(Stored data entries)

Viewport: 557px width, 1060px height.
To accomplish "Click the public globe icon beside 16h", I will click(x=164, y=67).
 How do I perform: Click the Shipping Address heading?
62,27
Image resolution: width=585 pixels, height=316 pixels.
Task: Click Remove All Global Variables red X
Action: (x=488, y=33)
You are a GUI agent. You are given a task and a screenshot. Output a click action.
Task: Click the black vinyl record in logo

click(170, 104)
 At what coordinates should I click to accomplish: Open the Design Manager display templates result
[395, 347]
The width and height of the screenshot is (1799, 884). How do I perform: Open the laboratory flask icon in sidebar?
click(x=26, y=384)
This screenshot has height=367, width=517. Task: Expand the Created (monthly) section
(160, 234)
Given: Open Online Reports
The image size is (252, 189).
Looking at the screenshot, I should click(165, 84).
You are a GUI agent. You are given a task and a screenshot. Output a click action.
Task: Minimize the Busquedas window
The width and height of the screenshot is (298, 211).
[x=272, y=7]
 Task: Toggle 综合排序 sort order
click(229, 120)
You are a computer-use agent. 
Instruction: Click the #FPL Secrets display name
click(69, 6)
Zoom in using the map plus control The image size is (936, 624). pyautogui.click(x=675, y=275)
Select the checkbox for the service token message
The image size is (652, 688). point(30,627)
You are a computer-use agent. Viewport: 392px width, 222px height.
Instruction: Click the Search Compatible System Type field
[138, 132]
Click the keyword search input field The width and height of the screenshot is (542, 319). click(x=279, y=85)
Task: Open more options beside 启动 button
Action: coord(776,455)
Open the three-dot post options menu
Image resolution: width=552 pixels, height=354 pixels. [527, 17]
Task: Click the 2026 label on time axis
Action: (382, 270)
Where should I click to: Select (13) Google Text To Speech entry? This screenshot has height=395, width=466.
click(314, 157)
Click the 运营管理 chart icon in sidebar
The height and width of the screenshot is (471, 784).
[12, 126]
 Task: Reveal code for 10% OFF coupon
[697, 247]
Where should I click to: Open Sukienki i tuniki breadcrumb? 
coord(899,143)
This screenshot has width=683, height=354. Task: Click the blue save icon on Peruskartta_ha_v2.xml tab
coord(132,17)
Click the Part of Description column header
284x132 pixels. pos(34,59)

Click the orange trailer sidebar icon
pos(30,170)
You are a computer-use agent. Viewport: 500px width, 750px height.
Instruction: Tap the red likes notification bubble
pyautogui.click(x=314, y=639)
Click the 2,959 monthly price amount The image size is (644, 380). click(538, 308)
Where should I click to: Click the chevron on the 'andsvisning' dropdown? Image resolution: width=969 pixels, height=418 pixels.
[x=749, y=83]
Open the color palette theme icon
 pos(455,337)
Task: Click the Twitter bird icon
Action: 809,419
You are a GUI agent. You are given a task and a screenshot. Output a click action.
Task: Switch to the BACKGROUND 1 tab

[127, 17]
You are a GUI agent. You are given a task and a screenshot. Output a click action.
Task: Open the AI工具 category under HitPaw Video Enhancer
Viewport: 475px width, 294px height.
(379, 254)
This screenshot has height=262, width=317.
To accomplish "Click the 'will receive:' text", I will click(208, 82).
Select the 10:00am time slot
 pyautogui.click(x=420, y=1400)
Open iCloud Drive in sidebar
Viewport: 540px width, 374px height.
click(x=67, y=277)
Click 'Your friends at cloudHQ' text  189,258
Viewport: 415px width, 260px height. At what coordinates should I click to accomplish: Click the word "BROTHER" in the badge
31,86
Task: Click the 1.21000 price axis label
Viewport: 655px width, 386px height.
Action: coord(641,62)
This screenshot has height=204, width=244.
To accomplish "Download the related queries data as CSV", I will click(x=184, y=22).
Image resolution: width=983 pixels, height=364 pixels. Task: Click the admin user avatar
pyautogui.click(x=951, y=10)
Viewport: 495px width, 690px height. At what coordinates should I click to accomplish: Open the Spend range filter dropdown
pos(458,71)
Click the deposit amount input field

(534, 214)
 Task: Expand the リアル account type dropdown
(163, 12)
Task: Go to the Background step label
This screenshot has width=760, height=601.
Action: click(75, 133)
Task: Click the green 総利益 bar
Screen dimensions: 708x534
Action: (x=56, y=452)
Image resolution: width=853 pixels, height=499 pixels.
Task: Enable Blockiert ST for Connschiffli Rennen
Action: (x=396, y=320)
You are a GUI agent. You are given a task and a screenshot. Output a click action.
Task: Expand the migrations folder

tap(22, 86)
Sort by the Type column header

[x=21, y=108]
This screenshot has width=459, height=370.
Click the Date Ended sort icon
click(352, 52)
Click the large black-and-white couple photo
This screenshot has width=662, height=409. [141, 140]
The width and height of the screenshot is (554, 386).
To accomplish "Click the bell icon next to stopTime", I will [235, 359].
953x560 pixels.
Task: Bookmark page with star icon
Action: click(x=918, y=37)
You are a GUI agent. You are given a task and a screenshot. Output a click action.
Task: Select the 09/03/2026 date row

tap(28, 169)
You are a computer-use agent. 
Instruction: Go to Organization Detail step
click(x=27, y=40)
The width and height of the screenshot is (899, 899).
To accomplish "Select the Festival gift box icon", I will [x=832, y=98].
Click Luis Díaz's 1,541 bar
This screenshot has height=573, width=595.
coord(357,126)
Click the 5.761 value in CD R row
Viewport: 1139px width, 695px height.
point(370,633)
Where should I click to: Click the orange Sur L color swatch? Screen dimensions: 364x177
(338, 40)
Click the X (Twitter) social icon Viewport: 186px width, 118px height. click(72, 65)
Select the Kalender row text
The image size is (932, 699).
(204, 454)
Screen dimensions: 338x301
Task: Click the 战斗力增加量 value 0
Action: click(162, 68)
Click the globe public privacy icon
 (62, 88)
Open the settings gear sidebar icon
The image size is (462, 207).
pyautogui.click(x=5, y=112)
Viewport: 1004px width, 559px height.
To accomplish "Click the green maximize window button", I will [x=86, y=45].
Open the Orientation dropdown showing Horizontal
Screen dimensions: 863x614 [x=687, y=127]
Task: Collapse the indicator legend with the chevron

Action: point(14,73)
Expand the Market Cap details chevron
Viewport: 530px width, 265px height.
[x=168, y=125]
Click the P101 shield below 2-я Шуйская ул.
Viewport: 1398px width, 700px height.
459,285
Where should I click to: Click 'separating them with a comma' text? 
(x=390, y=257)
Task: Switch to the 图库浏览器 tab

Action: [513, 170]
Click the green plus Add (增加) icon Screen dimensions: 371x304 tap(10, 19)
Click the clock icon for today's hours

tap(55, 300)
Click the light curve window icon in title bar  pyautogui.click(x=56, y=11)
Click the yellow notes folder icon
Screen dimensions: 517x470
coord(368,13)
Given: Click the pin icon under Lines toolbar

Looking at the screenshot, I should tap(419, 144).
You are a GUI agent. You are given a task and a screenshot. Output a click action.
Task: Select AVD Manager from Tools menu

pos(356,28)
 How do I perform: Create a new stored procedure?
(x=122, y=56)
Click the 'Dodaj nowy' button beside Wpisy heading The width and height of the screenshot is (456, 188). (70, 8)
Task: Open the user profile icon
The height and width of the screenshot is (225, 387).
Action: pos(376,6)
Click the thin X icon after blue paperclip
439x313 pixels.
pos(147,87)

** Exercise goal **
Every line of the entries above that includes "computer" should be copied.

** Response **
You are a computer-use agent. 
You are a computer-use agent. Viewport: 392px width, 222px height.
You are a computer-use agent. Viewport: 500px width, 750px height.
You are a computer-use agent. 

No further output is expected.